We know, you're not trying to win an Oscar with the videos you record on your smartphone. But thanks to better phone tech, including the 6s and its enhanced 4K capabilities, along with a group of new apps, creating a high-quality clip from your handheld device has never been easier.
In fact, last year's Sundance Film Festival included an entry, Sean Baker's Tangerine, which was shot entirely on a 5s and then projected on a theater-sized screen. And while you might have to wait to get your footage in a theater, the amateur hour has passed. Whether you're capturing a killer day out on the slopes or a motorcycle trip through the hills, lead by example with these apps, available for no more than the cost of a cup of joe.
8mm Vintage Camera
While you wait for Kodak's new, retro-inspired Super 8, try out the 8mm Vintage Camera app. The effect of the app is indisputable, transforming the usually cold, sharp digital image into the warm, charming fade of a 1970s-style camera. The software even goes as far as to destabilize the image, reinvigorating the video with that classic frame jitter that was customary with 8mm projectors. If you needed more convincing, the app was used to shoot some of the scenes in the Oscar-winning documentary Searching For Sugarman. [$2; iOS; 8mm.mobi]
The creators behind this app spent time interviewing filmmakers and video journalists alike to come up with an interface that was effective while offering comprehensive functionality. It offers most of the manual video recording features available in its contemporaries, plus a built-in editor that allows users to quickly edit and mix clips, producing a polished-looking product. Added plus: Its slick home screen is a delight to use. [$4; iOS; kinomatic.co]
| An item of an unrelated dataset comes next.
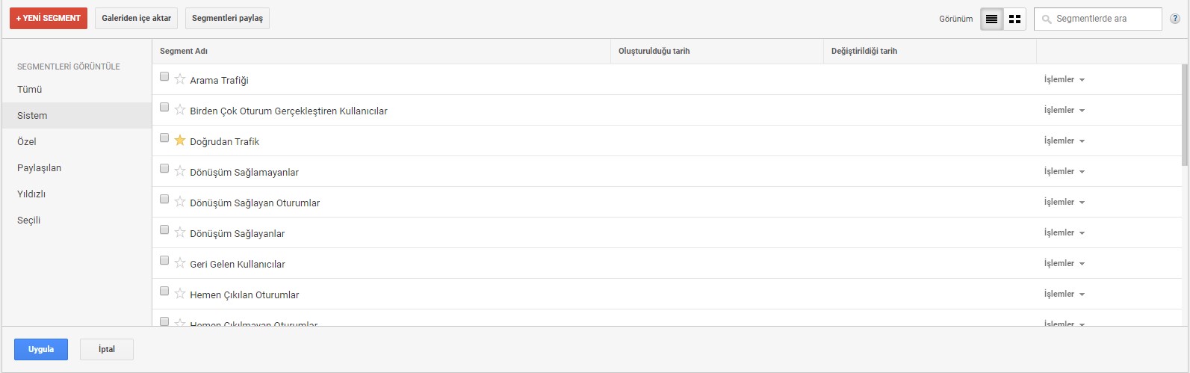Open İşlemler dropdown for Doğrudan Trafik

(1064, 141)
Andrew Jarecki has been acclaimed for his work on HBO's recent Robert Durst expose The Jinx and Capturing The Friedmans. Now the filmmaker is looking to give everyone the tools to make their own documentary-style video with a social media channel that challenges the as-is perspective of Snapchat or Vine. You can effortlessly cut together and narrate over new footage, archived clips, or photos to create a final product worthy of sharing. The newly released app already has a dedicated base of celebrity fans, as well as the official support from Catfish star Nev Schulman and Star Wars director J.J. Abrams. [Free; iOS; knowme.com]
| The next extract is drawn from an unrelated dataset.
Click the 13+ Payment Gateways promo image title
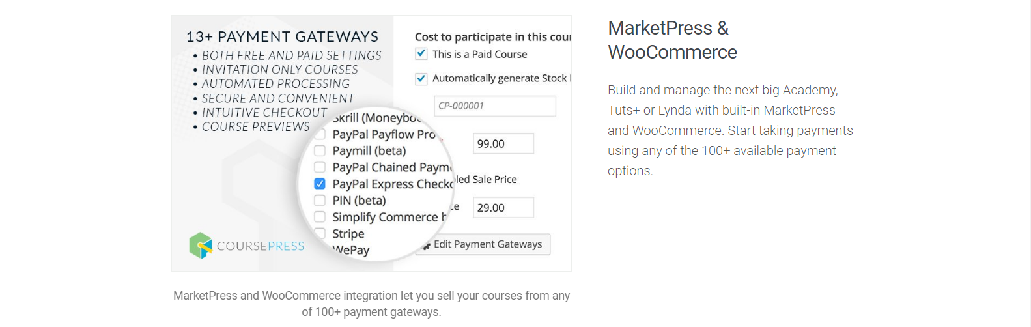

Pro is in the name for a reason. It gives an incredible level of control over the resolution, aspect ratio, white balance, focus, and the choice of frame rate (30 fps, 25 fps, 24 fps), a big draw for the disconcerting cinematographer. It also eliminates the common dilemma between whether to shoot video or photos with its ability to do both simultaneously. From the moment that you hit record you are in command of the incoming footage, with easy audio metering and customized zoom settings so that your pull-ins and push-outs are seamless. [$5; iOS; seeitwithus.com]
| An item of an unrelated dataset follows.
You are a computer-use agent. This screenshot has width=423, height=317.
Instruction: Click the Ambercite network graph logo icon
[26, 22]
SloPro 1000fps Slow Motion Video
Everybody knows that slow motion makes everything a little cooler. (Just think how less awesome dodging bullets would have seemed in The Matrix if they showed Neo leaning back in real time.) While your stunt will hopefully be a little less death-defying, if you finally landed that snowboarding trick or want to capture a backflip into the ocean in all its full glory, SloPro can help you. And in Slo-Mo mode, you can slow things down even more to 1,000 fps, after the footage is recorded. [Free; iOS; sloproapp.com]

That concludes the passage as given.